Ags1

AGS1 (activator of G-protein signaling 1; also known as RASD1 or Dexras1) is a member of the Ras family of monomeric GTPases. AGS1 has all of the conserved domains of the Ras superfamily required for guanine nucleotide and hydrolysis and effector interaction, as well as for C-terminal prenylation and membrane association. AGS1 is distinguished from most Ras family members by unique N- and C-terminal extensions, a short internal insert region and by specific differences in amino acids within domains involved in nucleotide binding and hydrolysis that are consistent with constitutive activity. AGS1 shares strongest homology with Rhes (62% amino-acid identity), another Ras-related protein with unique insert regions. After Rhes, AGS1 is most closely related to Rap2 proteins (approximately 36% amino-acid identity within the conserved domains). Expression of AGS1 is regulated by glucocorticoids, antiproliferative stimuli, desiccative and hypertonic stress, ischemia/reperfusion injury and embryonic alcohol exposure.

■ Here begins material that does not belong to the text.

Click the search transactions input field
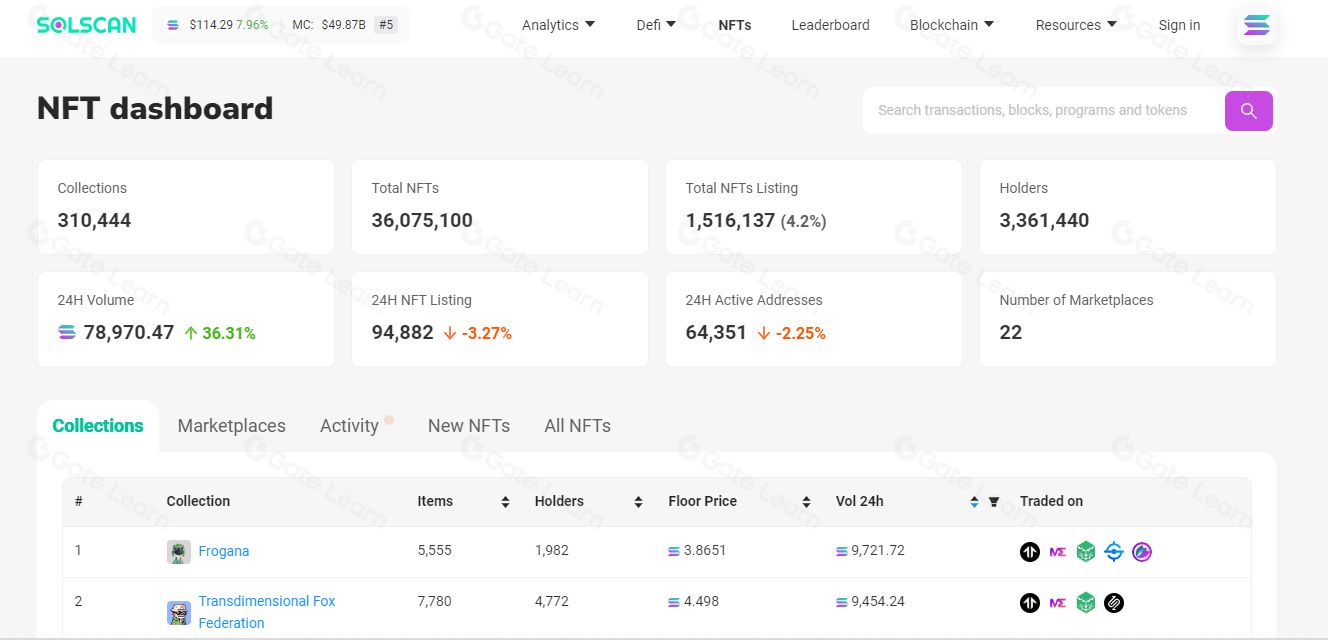Viewport: 1328px width, 640px height. click(1040, 111)
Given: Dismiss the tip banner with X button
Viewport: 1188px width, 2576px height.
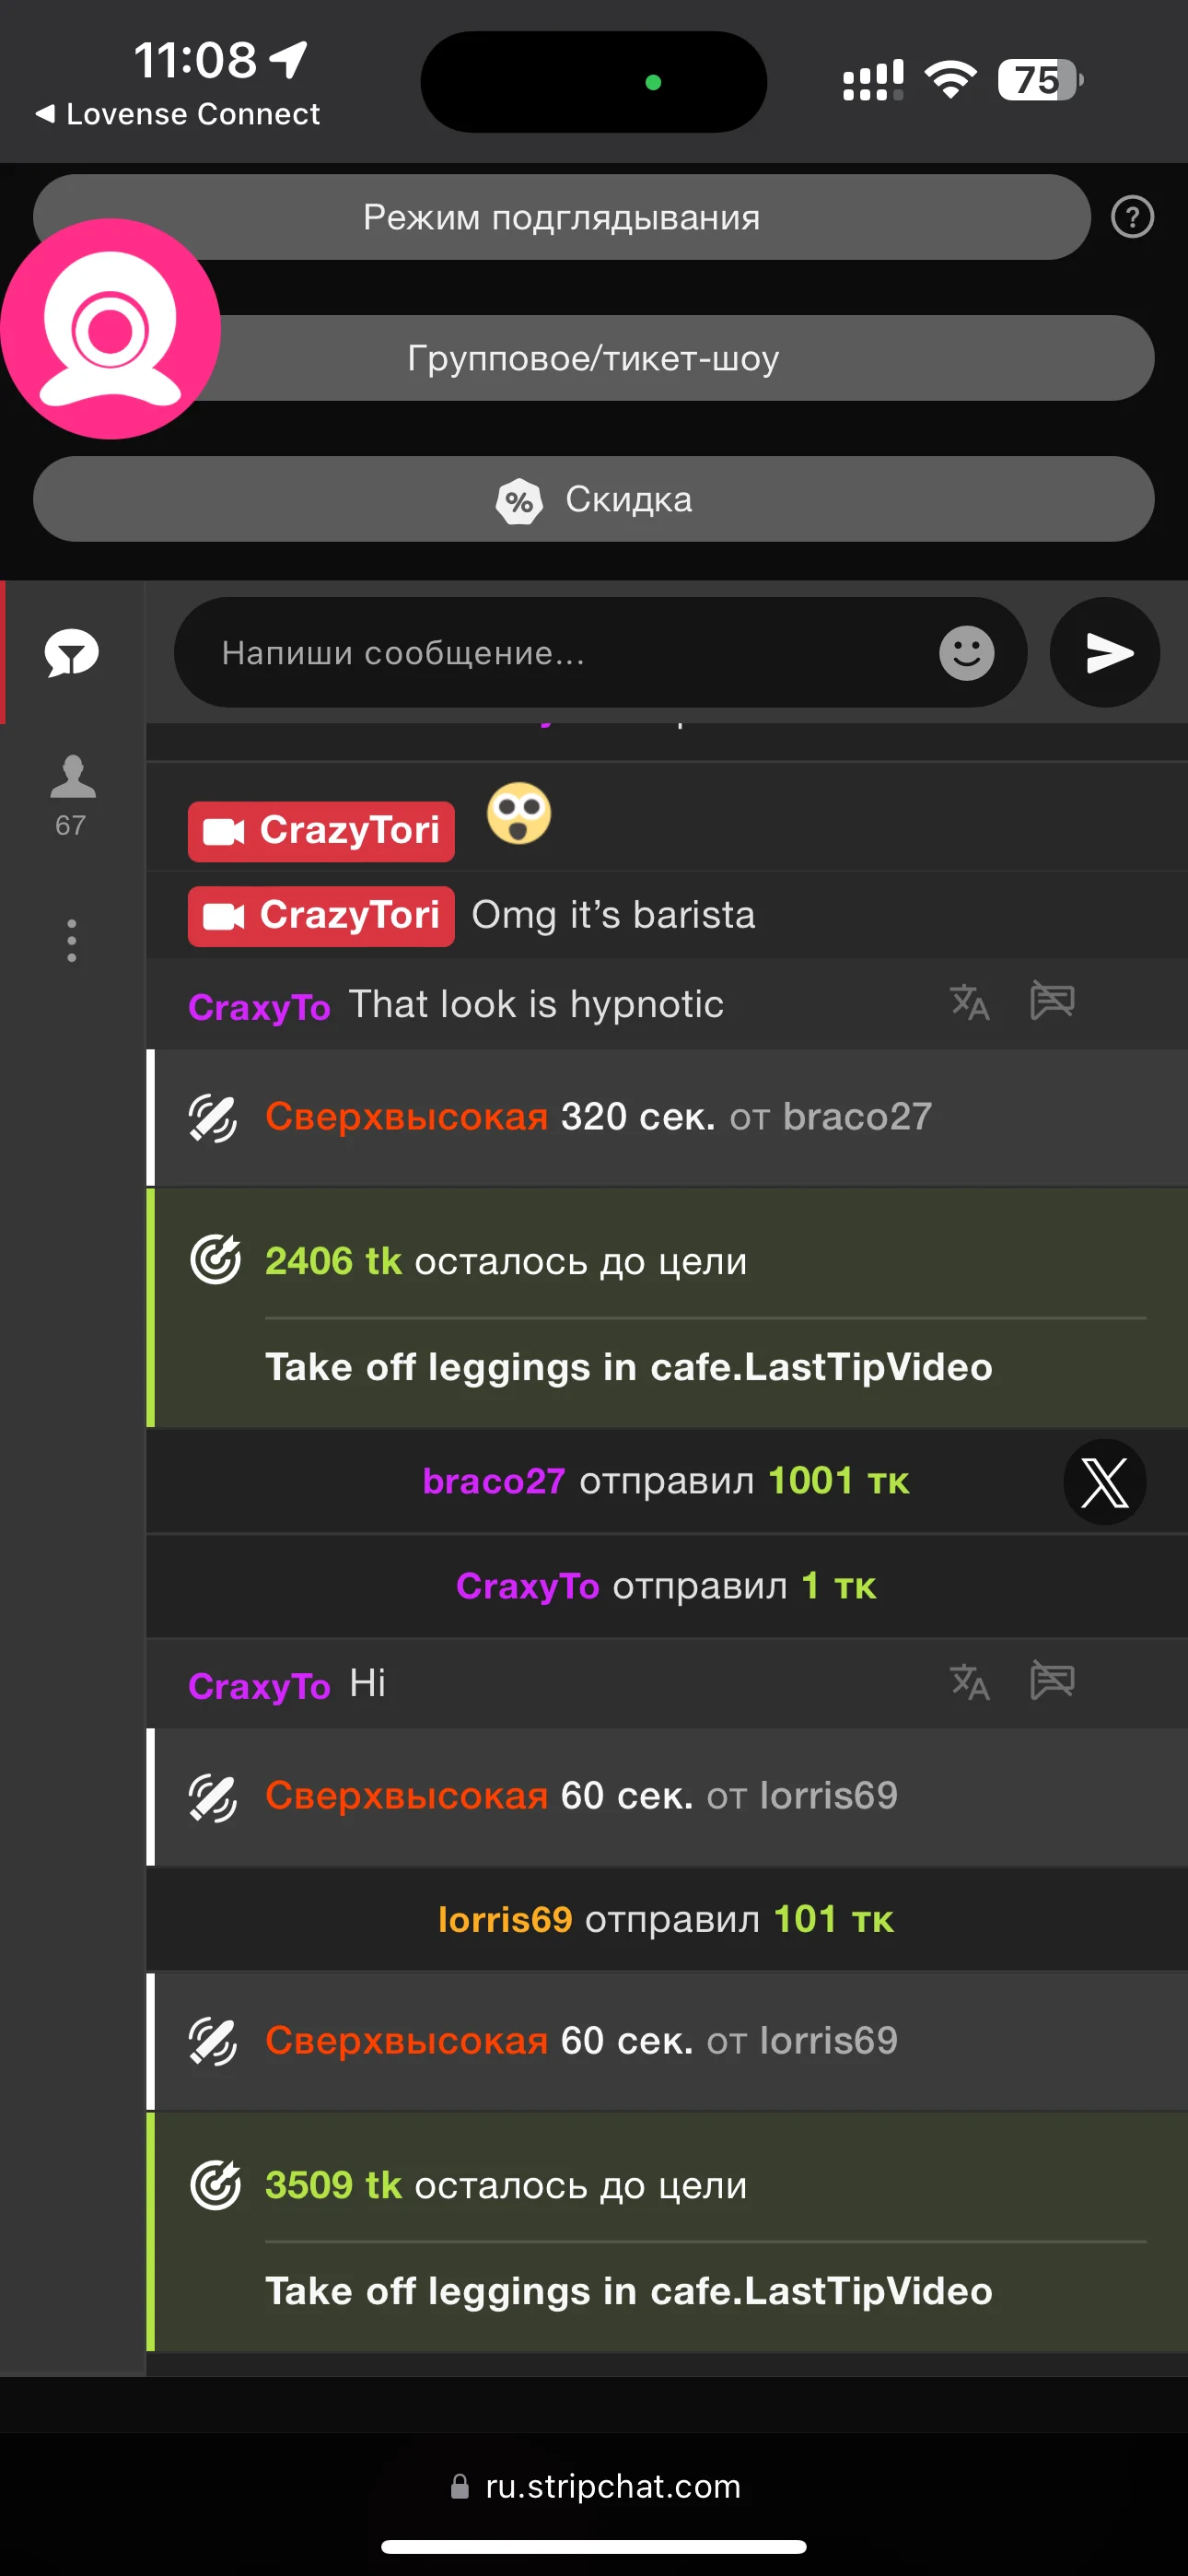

Though not as extensively characterized as many Ras family members, AGS1 appears to regulate signal transduction directly at the level of the heterotrimeric G protein. In transiently transfected cell lines AGS1 activates ERK1/2, blocks ADP-ribosylation of G_αi by pertussis toxin, inhibits cyclic AMP (cAMP) accumulation in response to forskolin or constitutively active G_αs, and inhibits cAMP-dependent peptide hormone secretion. Each of these functions is consistent with AGS1 acting as a direct Gα activator. In vitro, AGS1 binds to purified G_αi but not Gβγ and increases GTPγS binding to purified Gα_i1 and Gα_i2. However, when transiently co-transfected with a G_αi-coupled receptor, AGS1 blocks Gβγ-mediated signaling after agonist activation of that G-protein-coupled receptor (GPCR), and AGS1 blocks receptor-mediated heterologous sensitization of adenylyl cyclase. The seemingly contradictory effects of AGS1 on G_αi signaling may result from competition between AGS1 and GPCRs for a limited pool of heterotrimeric G proteins, from alteration of GPCR/G-protein coupling, or the interaction of AGS1 with more than one signaling component (i.e. direct interaction with Gβγ). Indeed, AGS1 interacts with Gβγ in a yeast two-hybrid assay.

In vivo AGS1 functions downstream of N-methyl-D-aspartate (NMDA) receptors to regulate neuronal iron homeostasis, as well as to suppress tumor growth in athymic mice. Mice lacking AGS1 expression exhibit altered regulation of both photic and non-photic responses in the mammalian circadian clock.